Похищение в Тютюрлистане - Войцех Жукровский
Шрифт:
Интервал:
Закладка:
И горожане засыпают, вслушиваясь в хрипение часов, и не знают, то ли покосами так пахнет родина, то ли это аромат волос любимой жены.
Петух вытянул оба крыла, словно хотел обнять милый сердцу город. За его покой он столько раз сражался и даже сегодня готов за него погибнуть, он, бездомный ветеран, скиталец…
Затуманенному слезой взору казалось, что город улетает в голубоватую мглу, — город далёкий и прекрасный, как самый дивный сон.
Петух наклонился, точно хотел удержать это видение, но тут яйцо выскользнуло у него из-под перьев и, постукивая скорлупой, начало скатываться по откосу.
Когда Пыпецу, наконец, удалось поймать яйцо и он в отчаянье взглянул на него, то оказалось, что скорлупа уже лопнула, — цыплёнок высунул свою маленькую головку, украшенную гребешком, и бойко оглядывался вокруг.
— Что мы с ним будем делать? — простонал петух, хотя его сердце билось от радости. — Где я найду ему няньку? Не мог ты выбрать другой минуты, чтобы родиться?
— Какой хорошенький петушок! — воскликнули, обступив его друзья. — Вылитый папа!
Они были уже недалеко от городских ворот. На придорожном камне сидел старичок и, попыхивая трубкой, паял кастрюлю. Махорочный дым то поднимал крышку трубки, расползаясь в надвигающемся вечере, то исчезал в глубине чубука. Старичок напевал:
«Сущий клад — даю вам слово —встретить слесаря такого,дырку в дне и дырку сбокузачиню в мгновенье ока!»
Вдруг петуху пришла в голову спасительная мысль.
— Мастер, — крикнул он, — обтяни проволокой эти скорлупки, — ты избавишь меня от больших хлопот: мой малыш хочет до времени вылупиться на свет.
Старичок поправил очки: «Всю жизнь чиню и паяю, но еще никогда не делал такой работы!»
Он сунул руку в ящик, достал тонюсенькую проволочку и обтянул треснувшую было скорлупу крепкой сеткой.
— Папочка, пусти меня хоть на минутку, ножки размять, — пищал цыплёнок, но петух ласково объяснил сыну:
— Не время мне теперь жену искать, — мы накануне войны, а связаться с первой встречной наседкой, благодарю покорно, я уже учёный! Ничего не поделаешь, сынок, придётся подождать, пока папа разбогатеет и построит приличный курятник.

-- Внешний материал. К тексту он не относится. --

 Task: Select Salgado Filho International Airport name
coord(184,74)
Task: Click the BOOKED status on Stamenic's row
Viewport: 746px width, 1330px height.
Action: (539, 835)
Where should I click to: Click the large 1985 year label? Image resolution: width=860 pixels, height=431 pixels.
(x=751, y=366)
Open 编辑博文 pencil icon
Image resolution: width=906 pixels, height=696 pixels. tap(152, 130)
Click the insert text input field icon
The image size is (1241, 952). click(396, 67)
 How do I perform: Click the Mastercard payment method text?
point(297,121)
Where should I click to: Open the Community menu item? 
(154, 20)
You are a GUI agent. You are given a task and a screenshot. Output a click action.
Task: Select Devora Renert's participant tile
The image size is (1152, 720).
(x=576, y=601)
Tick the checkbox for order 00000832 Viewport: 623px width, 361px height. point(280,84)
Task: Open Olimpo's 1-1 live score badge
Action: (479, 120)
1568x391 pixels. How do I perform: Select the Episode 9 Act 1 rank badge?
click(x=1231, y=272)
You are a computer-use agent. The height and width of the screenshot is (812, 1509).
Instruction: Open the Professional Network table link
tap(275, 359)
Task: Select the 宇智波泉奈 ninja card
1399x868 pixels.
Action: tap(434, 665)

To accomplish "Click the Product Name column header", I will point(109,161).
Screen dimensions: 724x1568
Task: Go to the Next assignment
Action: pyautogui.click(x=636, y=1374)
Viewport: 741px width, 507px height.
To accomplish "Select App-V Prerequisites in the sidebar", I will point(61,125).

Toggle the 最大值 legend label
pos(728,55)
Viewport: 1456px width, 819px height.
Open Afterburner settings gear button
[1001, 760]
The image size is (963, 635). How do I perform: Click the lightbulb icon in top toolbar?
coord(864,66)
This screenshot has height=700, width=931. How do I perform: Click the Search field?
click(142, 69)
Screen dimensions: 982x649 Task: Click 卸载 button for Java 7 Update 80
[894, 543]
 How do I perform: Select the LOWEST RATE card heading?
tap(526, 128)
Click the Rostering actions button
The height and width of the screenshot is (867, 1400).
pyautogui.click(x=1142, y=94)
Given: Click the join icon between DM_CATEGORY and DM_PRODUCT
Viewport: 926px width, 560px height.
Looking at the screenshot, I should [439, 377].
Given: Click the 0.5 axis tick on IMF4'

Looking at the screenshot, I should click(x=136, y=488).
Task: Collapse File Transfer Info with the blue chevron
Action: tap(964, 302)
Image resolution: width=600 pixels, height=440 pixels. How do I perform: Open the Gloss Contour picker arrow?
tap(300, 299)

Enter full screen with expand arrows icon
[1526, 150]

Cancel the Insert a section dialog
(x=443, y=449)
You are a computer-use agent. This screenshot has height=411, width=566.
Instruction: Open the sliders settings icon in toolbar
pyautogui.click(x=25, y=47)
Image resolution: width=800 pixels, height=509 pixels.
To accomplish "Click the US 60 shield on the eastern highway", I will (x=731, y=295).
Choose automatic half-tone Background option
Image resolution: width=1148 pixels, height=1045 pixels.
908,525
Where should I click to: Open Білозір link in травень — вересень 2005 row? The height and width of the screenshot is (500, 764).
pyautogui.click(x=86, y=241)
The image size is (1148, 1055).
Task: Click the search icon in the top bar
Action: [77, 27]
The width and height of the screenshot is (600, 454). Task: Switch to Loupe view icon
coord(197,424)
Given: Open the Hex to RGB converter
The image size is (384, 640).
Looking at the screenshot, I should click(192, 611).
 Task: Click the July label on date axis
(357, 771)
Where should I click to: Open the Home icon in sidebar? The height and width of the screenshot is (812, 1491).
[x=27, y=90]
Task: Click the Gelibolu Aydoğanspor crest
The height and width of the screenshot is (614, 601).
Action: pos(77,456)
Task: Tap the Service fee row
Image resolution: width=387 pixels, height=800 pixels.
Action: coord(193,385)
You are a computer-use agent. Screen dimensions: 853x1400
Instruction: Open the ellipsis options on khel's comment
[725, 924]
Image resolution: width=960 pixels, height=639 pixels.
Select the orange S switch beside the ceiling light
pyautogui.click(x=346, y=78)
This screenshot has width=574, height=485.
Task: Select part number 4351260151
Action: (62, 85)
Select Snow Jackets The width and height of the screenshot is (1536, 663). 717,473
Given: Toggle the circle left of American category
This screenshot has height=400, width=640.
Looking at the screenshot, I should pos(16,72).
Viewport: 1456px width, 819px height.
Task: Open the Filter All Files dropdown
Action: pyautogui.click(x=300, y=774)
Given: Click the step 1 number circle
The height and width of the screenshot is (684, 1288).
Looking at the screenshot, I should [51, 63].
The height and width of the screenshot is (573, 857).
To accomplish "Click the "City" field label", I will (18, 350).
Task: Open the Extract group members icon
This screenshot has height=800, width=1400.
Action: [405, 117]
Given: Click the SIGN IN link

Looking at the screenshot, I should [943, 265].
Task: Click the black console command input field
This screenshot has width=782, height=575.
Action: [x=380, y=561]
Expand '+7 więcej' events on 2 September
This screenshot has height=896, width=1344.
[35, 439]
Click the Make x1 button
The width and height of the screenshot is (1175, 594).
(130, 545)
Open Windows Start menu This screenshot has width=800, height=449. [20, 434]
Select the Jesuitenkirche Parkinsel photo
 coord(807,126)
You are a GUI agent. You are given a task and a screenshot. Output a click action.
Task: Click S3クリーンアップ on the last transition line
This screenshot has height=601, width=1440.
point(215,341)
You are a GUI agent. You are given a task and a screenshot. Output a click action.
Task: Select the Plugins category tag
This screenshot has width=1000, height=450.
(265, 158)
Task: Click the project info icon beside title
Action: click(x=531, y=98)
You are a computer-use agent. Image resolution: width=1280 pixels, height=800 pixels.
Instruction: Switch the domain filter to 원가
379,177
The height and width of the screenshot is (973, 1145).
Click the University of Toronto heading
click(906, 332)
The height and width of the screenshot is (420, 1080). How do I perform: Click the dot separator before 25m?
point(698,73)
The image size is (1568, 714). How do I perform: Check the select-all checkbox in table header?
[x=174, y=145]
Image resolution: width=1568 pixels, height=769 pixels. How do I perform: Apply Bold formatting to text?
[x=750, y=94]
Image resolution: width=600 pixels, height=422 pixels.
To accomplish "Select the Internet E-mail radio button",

Яйцо было починено, и друзья отправились дальше.
На стенах города по обеим сторонам ворот виднелись огромные афиши:
ЗАВТРА!!! ЗАВТРА!!!
БОЛЬШОЕ ПРЕДСТАВЛЕНИЕ ЦИРКА
МЕРДАНО
ЛЕДЕНЯЩАЯ КРОВЬ ДРЕССИРОВКА ХИЩНЫХ
БЛОХ
МАЭСТРО
НАГНЁТКОМ
На афише был изображен улыбающийся цыган, который взвил бич над дюжиной блох, обнаживших острые зубы. В сгустившихся сумерках руки его, обтянутые белыми перчатками, высовывались из афиши, и друзьям казалось, что он вот-вот выскочит и расправится с ними.
Мышибрат всматривался в Нагнётка, ощетинив шерсть:
— Чувствую, что он принесёт нам несчастье…
— Уйми ты это глупое предчувствие, — дружески похлопала его по плечу Хитраска, — здесь в городе нам нечего бояться.
В темноте из аркады выбежал какой-то толстяк и, растолкав животом зевак, попытался обнять петуха.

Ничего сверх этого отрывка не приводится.